Le sue giocate geniali sono ornate di un misterioso fascino fantasioso che le rendono uniche, e universalmente riconosciute “alla Del Piero”: un tiro a effetto dal vertice sinistro dell’area di rigore verso l’incrocio dei pali più lontano. Ogni suo capolavoro in campo è distinguibile da dettagli colorati di luce brillante, proprio come, nelle sue opere quattrocentesche, usava creare con le foglie d’oro zecchino, il grande pittore Bernardino di Betto, detto il Pinturicchio. E l’Avvocato lo soprannominò proprio così, avvicinandolo al Rinascimento, uno dei momenti in cui l’essere umano è andato più vicino a toccare il sublime.
Un ragazzo educato e perbene, dalla raffinata signorilità, che per vent’anni, per 705 partite, record assoluto, ha onorato la bandiera della Juventus, in ogni angolo del pianeta, ricevendo l’omaggio della standing ovation dai tifosi avversari: da brividi quella dei madridisti al Santiago Bernabeu nel novembre del 2008. Tutti in piedi, dopo aver ammirato una doppietta di rara classe, un sinistro maligno a girare e una magistrale punizione delle sue.
Con il suo sorriso, in bilico tra riservatezza e disincanto, ha sopportato gli osanna e le lapidazioni della stampa, sempre con l’aria di chi, dopo aver attraversato una distesa deserta, si scrolli di dosso la sabbia con un solo gesto, quotidiano e preciso. Epicentro di un mondo, il calcio, che ha fatto della dismisura e del clamore il carburante della sua stessa esistenza, lui rappresenta la misura e l’equilibrio. Un fuoriclasse. Lo stile Juve fatto persona, campione di una elegante umiltà, valoroso e fiero, fedele ai suoi colori e alle sue idee, sempre in prima linea nella gloria, così come negli infortuni e nelle sconfitte, sia sui campi di gioco che nei giochi dei tribunali, superati con grande tenacia: il deus ex machina, bussola per avventurieri, faro sul mare notturno.

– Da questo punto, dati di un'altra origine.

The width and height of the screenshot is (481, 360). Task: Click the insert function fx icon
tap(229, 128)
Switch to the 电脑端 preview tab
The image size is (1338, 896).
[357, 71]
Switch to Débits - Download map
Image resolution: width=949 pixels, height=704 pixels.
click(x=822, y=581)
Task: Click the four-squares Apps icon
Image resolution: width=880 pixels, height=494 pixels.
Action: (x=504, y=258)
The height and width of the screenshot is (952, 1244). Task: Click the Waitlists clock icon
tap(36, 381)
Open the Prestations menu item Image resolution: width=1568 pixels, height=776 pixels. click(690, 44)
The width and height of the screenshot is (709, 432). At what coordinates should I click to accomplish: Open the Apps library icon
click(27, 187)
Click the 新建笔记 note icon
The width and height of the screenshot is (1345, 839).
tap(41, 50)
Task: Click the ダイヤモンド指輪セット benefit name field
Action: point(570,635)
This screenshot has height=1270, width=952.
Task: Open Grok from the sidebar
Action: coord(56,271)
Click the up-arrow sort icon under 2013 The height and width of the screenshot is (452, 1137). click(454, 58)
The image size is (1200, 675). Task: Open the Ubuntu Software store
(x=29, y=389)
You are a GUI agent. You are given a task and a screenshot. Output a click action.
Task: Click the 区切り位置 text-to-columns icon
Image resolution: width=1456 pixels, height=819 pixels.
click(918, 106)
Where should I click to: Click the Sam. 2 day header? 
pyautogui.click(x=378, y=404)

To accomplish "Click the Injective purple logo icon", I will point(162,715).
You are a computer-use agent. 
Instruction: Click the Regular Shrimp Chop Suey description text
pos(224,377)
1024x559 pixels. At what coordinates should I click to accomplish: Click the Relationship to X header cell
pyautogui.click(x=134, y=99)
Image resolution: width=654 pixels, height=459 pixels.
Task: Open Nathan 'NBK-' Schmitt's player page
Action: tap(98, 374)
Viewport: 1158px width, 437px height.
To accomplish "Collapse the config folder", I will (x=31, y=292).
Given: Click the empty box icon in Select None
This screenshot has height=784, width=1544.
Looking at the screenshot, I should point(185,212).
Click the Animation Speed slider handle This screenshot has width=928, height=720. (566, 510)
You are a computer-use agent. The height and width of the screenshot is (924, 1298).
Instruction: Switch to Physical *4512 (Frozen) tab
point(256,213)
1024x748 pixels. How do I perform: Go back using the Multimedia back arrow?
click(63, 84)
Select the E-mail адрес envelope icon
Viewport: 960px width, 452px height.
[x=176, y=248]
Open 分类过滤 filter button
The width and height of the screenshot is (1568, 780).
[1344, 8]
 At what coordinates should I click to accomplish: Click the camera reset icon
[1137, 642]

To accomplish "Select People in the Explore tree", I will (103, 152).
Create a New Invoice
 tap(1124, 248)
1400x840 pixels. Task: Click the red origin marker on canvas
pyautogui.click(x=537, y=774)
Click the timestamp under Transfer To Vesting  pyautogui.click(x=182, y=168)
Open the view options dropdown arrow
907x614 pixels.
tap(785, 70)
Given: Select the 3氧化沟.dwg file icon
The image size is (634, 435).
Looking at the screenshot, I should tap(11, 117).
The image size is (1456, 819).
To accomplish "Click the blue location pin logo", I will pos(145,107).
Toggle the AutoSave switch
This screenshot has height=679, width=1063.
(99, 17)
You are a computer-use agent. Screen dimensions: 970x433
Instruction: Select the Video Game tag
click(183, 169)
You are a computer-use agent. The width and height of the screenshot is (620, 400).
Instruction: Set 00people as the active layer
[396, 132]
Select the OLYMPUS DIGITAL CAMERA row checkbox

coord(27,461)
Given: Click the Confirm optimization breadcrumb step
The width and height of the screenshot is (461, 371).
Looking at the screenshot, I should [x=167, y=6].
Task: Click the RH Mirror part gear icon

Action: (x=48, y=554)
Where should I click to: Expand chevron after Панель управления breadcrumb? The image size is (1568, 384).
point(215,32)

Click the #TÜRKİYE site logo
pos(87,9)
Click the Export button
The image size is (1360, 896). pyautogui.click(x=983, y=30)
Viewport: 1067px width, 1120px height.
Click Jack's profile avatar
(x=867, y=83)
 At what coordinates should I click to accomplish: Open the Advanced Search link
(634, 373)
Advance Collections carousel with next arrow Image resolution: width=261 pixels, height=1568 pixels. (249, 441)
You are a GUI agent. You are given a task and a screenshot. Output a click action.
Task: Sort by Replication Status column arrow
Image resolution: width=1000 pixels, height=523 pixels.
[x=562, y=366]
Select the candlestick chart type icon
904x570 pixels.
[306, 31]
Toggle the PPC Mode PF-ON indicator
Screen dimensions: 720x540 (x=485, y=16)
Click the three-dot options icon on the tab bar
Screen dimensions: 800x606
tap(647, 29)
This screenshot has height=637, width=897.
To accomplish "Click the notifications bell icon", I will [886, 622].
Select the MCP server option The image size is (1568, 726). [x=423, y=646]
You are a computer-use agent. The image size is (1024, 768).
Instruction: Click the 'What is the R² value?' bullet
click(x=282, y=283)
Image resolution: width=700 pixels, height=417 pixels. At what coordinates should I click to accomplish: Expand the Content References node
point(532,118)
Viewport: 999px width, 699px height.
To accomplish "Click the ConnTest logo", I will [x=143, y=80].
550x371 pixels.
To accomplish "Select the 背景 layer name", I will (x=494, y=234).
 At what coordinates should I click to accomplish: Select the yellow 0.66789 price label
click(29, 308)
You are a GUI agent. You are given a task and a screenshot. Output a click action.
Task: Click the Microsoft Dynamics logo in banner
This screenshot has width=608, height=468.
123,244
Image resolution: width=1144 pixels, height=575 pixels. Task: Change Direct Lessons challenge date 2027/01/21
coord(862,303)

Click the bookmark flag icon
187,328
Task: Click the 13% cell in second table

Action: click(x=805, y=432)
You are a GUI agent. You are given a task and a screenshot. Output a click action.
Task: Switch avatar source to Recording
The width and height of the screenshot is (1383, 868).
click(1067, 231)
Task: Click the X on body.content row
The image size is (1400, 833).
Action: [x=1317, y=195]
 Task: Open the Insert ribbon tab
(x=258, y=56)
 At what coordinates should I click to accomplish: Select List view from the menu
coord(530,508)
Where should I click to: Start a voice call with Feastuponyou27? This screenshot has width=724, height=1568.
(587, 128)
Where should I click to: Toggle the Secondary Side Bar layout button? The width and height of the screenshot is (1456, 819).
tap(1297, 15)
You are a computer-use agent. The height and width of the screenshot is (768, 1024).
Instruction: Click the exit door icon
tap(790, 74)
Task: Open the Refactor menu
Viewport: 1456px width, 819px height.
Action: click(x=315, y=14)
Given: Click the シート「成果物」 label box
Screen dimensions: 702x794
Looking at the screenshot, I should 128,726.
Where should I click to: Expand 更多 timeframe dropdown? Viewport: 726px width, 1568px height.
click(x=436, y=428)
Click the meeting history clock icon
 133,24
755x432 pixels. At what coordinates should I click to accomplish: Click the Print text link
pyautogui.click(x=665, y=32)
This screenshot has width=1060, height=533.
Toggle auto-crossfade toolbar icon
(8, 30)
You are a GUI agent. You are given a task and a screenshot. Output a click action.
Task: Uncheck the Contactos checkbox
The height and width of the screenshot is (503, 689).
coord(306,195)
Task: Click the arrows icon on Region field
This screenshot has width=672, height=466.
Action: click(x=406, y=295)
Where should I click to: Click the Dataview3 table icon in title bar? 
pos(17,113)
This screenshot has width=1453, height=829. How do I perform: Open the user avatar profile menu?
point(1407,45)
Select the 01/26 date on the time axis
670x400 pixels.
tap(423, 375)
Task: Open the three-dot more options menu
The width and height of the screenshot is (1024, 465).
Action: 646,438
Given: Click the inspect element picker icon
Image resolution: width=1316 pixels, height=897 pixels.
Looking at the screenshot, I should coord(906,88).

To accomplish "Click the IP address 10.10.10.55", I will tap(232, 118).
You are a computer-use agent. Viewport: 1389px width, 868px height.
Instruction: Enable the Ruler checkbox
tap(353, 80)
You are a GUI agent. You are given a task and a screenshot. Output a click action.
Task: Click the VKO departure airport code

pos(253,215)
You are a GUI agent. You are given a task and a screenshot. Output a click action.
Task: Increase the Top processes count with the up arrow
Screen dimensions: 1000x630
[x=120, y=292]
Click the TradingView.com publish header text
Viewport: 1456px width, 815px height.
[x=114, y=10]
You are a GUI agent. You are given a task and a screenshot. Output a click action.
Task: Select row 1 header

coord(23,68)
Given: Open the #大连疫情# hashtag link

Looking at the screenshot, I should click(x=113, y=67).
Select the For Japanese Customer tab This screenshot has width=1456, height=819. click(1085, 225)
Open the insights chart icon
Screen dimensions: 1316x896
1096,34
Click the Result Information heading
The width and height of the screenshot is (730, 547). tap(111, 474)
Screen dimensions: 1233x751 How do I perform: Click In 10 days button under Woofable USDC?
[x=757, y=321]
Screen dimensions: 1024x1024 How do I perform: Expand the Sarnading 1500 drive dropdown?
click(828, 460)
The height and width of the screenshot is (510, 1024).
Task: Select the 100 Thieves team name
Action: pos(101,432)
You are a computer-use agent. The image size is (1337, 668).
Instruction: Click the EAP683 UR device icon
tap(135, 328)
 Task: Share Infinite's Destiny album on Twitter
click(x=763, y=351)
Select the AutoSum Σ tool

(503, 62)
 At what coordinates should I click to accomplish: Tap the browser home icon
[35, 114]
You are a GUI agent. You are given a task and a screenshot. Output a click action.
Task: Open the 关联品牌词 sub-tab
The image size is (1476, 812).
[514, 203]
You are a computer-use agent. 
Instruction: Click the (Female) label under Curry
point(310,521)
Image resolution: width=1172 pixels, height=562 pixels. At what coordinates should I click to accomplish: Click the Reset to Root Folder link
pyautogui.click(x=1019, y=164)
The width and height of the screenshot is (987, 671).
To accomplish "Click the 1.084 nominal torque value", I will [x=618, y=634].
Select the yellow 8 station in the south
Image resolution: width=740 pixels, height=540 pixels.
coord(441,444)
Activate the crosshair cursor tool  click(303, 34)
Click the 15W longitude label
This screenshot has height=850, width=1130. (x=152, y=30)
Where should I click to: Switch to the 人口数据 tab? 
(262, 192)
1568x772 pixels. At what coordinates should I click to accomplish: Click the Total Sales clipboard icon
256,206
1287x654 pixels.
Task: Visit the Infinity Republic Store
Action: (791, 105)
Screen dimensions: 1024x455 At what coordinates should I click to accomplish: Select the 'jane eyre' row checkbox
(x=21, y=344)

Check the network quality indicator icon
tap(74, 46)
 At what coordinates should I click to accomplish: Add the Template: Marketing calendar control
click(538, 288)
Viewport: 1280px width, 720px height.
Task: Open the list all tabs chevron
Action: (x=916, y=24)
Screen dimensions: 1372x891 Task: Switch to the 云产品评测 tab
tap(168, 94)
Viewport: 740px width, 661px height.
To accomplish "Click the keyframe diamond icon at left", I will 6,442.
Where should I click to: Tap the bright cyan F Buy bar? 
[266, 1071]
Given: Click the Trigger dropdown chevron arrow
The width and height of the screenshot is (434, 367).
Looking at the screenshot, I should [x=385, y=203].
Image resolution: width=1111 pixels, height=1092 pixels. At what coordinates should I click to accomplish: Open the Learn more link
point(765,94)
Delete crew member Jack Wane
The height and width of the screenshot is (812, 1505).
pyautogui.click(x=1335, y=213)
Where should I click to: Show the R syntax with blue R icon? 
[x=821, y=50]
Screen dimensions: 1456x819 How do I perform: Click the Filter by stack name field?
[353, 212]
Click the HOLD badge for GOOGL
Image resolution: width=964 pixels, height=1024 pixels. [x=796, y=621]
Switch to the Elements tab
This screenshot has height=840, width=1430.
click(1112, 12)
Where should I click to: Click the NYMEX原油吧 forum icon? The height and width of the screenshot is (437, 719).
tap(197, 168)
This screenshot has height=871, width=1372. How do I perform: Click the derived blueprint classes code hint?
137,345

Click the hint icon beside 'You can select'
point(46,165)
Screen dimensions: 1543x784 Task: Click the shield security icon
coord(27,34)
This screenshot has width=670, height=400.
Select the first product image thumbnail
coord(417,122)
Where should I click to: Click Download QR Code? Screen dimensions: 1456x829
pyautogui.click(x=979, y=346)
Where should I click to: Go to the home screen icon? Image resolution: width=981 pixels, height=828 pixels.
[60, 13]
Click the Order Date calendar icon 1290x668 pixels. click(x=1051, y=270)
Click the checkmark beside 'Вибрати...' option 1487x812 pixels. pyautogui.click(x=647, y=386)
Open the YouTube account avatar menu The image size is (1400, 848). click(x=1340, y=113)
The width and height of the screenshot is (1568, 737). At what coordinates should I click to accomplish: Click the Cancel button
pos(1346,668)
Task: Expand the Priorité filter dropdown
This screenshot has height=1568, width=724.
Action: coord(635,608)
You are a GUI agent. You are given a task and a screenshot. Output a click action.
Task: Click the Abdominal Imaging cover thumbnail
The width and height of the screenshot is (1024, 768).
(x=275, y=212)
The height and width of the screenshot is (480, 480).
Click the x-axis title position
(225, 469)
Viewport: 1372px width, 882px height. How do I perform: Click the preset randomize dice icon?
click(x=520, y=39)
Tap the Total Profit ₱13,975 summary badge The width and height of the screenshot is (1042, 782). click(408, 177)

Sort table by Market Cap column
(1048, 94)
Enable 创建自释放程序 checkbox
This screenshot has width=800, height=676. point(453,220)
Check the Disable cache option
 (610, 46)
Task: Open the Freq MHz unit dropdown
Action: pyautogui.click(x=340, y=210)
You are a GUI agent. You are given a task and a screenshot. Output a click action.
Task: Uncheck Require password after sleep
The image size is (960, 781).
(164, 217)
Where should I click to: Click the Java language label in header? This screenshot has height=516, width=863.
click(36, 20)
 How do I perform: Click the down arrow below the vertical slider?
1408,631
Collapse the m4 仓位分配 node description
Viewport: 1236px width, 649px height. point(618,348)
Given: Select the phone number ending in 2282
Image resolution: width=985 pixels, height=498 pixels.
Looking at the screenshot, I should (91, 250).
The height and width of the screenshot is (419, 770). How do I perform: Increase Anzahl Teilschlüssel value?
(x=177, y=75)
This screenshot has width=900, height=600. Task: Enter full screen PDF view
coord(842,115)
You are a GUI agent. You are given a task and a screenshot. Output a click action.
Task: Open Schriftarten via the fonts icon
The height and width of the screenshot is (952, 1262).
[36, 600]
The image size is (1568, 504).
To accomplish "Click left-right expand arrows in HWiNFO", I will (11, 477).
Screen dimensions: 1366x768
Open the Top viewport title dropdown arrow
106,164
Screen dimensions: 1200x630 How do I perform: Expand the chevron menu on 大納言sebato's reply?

Nasce a Conegliano, in provincia di Treviso, il 9 novembre 1974. Dopo i primi calci nel Padova, nell’estate del ’93, Boniperti lo porta alla Juventus per cinque miliardi di lire, firmando il suo primo contratto da professionista con la squadra per la quale ha sempre tifato. L’esordio in Serie A avviene il 12 settembre, subentrando a Ravanelli al termine di un Foggia-Juventus, e la domenica successiva, contro la Reggiana, segna il primo dei suoi quasi trecento gol. Da quel momento, due decenni bianconeri di trionfi e di gol leggendari, in Italia e nel mondo, vincendo sul campo da assoluto leader: otto scudetti, una Coppa Italia, quattro Supercoppe italiane, una Coppa Intertoto, una Coppa dei Campioni, una Supercoppa Europea, una Coppa Intercontinentale.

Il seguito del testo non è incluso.